==== Records shown ====

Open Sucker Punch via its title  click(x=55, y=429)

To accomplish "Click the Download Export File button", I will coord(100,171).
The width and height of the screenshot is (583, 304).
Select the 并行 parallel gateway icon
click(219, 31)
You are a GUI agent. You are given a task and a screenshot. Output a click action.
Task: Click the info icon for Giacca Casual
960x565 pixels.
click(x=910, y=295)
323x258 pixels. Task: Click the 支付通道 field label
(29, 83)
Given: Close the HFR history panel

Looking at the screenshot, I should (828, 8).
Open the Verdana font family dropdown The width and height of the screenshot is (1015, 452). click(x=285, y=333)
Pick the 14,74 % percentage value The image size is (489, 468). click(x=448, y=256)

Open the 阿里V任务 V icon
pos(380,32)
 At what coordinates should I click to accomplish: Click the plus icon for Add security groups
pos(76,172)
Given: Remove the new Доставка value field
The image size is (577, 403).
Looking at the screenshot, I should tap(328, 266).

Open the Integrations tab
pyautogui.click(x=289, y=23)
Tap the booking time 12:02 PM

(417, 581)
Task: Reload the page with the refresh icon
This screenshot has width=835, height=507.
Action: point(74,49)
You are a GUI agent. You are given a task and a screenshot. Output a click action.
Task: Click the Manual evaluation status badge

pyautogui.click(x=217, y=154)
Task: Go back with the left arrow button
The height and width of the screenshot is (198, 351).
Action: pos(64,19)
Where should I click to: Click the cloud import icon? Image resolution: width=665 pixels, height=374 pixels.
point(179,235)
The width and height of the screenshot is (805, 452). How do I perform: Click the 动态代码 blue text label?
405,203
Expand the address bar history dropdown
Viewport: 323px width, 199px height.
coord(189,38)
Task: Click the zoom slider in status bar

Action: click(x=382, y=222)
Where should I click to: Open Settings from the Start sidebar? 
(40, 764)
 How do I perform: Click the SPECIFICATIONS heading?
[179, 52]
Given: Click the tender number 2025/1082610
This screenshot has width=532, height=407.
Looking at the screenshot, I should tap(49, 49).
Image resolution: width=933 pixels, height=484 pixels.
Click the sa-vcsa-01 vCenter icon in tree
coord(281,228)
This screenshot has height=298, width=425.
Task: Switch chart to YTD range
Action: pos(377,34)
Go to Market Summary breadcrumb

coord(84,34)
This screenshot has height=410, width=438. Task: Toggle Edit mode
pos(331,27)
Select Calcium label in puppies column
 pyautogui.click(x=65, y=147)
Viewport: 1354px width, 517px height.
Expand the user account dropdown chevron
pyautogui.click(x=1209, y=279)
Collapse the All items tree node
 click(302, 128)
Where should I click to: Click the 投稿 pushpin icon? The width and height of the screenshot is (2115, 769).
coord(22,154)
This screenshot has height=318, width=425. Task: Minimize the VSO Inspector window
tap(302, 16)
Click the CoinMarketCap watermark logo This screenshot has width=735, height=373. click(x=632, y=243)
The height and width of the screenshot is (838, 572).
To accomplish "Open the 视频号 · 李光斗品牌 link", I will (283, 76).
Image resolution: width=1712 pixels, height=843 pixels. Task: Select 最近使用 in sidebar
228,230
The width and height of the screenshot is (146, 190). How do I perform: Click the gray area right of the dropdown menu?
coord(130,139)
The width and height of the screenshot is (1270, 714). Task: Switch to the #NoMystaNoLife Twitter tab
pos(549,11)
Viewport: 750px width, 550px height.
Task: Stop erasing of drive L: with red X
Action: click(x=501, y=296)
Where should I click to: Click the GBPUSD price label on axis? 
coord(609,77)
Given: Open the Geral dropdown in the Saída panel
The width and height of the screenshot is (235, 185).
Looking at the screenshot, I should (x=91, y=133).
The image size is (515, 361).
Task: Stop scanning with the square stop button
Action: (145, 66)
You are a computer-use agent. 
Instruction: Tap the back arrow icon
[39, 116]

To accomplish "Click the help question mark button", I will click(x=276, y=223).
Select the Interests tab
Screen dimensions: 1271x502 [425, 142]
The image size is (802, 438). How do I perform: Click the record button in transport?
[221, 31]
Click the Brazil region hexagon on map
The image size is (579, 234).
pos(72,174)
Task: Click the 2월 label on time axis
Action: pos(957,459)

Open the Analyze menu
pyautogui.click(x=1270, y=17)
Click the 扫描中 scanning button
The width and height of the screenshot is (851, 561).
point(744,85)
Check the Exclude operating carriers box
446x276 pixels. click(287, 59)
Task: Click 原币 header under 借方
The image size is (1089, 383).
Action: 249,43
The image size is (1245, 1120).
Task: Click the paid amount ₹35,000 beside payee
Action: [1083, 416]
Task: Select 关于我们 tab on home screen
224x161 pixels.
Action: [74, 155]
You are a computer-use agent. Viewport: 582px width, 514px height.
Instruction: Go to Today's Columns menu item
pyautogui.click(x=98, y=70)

====

The problem: Retype the listing exactly, in full.

Final answer:
Open Sucker Punch via its title  click(x=55, y=429)

To accomplish "Click the Download Export File button", I will coord(100,171).
The width and height of the screenshot is (583, 304).
Select the 并行 parallel gateway icon
click(219, 31)
You are a GUI agent. You are given a task and a screenshot. Output a click action.
Task: Click the info icon for Giacca Casual
960x565 pixels.
click(x=910, y=295)
323x258 pixels. Task: Click the 支付通道 field label
(29, 83)
Given: Close the HFR history panel

Looking at the screenshot, I should (828, 8).
Open the Verdana font family dropdown The width and height of the screenshot is (1015, 452). click(x=285, y=333)
Pick the 14,74 % percentage value The image size is (489, 468). click(x=448, y=256)

Open the 阿里V任务 V icon
pos(380,32)
 At what coordinates should I click to accomplish: Click the plus icon for Add security groups
pos(76,172)
Given: Remove the new Доставка value field
The image size is (577, 403).
Looking at the screenshot, I should tap(328, 266).

Open the Integrations tab
pyautogui.click(x=289, y=23)
Tap the booking time 12:02 PM

(417, 581)
Task: Reload the page with the refresh icon
This screenshot has width=835, height=507.
Action: point(74,49)
You are a GUI agent. You are given a task and a screenshot. Output a click action.
Task: Click the Manual evaluation status badge

pyautogui.click(x=217, y=154)
Task: Go back with the left arrow button
The height and width of the screenshot is (198, 351).
Action: pos(64,19)
Where should I click to: Click the cloud import icon? Image resolution: width=665 pixels, height=374 pixels.
point(179,235)
The width and height of the screenshot is (805, 452). How do I perform: Click the 动态代码 blue text label?
405,203
Expand the address bar history dropdown
Viewport: 323px width, 199px height.
coord(189,38)
Task: Click the zoom slider in status bar

Action: click(x=382, y=222)
Where should I click to: Open Settings from the Start sidebar? 
(40, 764)
 How do I perform: Click the SPECIFICATIONS heading?
[179, 52]
Given: Click the tender number 2025/1082610
This screenshot has width=532, height=407.
Looking at the screenshot, I should tap(49, 49).
Image resolution: width=933 pixels, height=484 pixels.
Click the sa-vcsa-01 vCenter icon in tree
coord(281,228)
This screenshot has height=298, width=425.
Task: Switch chart to YTD range
Action: pos(377,34)
Go to Market Summary breadcrumb

coord(84,34)
This screenshot has height=410, width=438. Task: Toggle Edit mode
pos(331,27)
Select Calcium label in puppies column
 pyautogui.click(x=65, y=147)
Viewport: 1354px width, 517px height.
Expand the user account dropdown chevron
pyautogui.click(x=1209, y=279)
Collapse the All items tree node
 click(302, 128)
Where should I click to: Click the 投稿 pushpin icon? The width and height of the screenshot is (2115, 769).
coord(22,154)
This screenshot has height=318, width=425. Task: Minimize the VSO Inspector window
tap(302, 16)
Click the CoinMarketCap watermark logo This screenshot has width=735, height=373. click(x=632, y=243)
The height and width of the screenshot is (838, 572).
To accomplish "Open the 视频号 · 李光斗品牌 link", I will (283, 76).
Image resolution: width=1712 pixels, height=843 pixels. Task: Select 最近使用 in sidebar
228,230
The width and height of the screenshot is (146, 190). How do I perform: Click the gray area right of the dropdown menu?
coord(130,139)
The width and height of the screenshot is (1270, 714). Task: Switch to the #NoMystaNoLife Twitter tab
pos(549,11)
Viewport: 750px width, 550px height.
Task: Stop erasing of drive L: with red X
Action: click(x=501, y=296)
Where should I click to: Click the GBPUSD price label on axis? 
coord(609,77)
Given: Open the Geral dropdown in the Saída panel
The width and height of the screenshot is (235, 185).
Looking at the screenshot, I should (x=91, y=133).
The image size is (515, 361).
Task: Stop scanning with the square stop button
Action: (145, 66)
You are a computer-use agent. 
Instruction: Tap the back arrow icon
[39, 116]

To accomplish "Click the help question mark button", I will click(x=276, y=223).
Select the Interests tab
Screen dimensions: 1271x502 [425, 142]
The image size is (802, 438). How do I perform: Click the record button in transport?
[221, 31]
Click the Brazil region hexagon on map
The image size is (579, 234).
pos(72,174)
Task: Click the 2월 label on time axis
Action: pos(957,459)

Open the Analyze menu
pyautogui.click(x=1270, y=17)
Click the 扫描中 scanning button
The width and height of the screenshot is (851, 561).
point(744,85)
Check the Exclude operating carriers box
446x276 pixels. click(287, 59)
Task: Click 原币 header under 借方
The image size is (1089, 383).
Action: 249,43
The image size is (1245, 1120).
Task: Click the paid amount ₹35,000 beside payee
Action: [1083, 416]
Task: Select 关于我们 tab on home screen
224x161 pixels.
Action: [74, 155]
You are a computer-use agent. Viewport: 582px width, 514px height.
Instruction: Go to Today's Columns menu item
pyautogui.click(x=98, y=70)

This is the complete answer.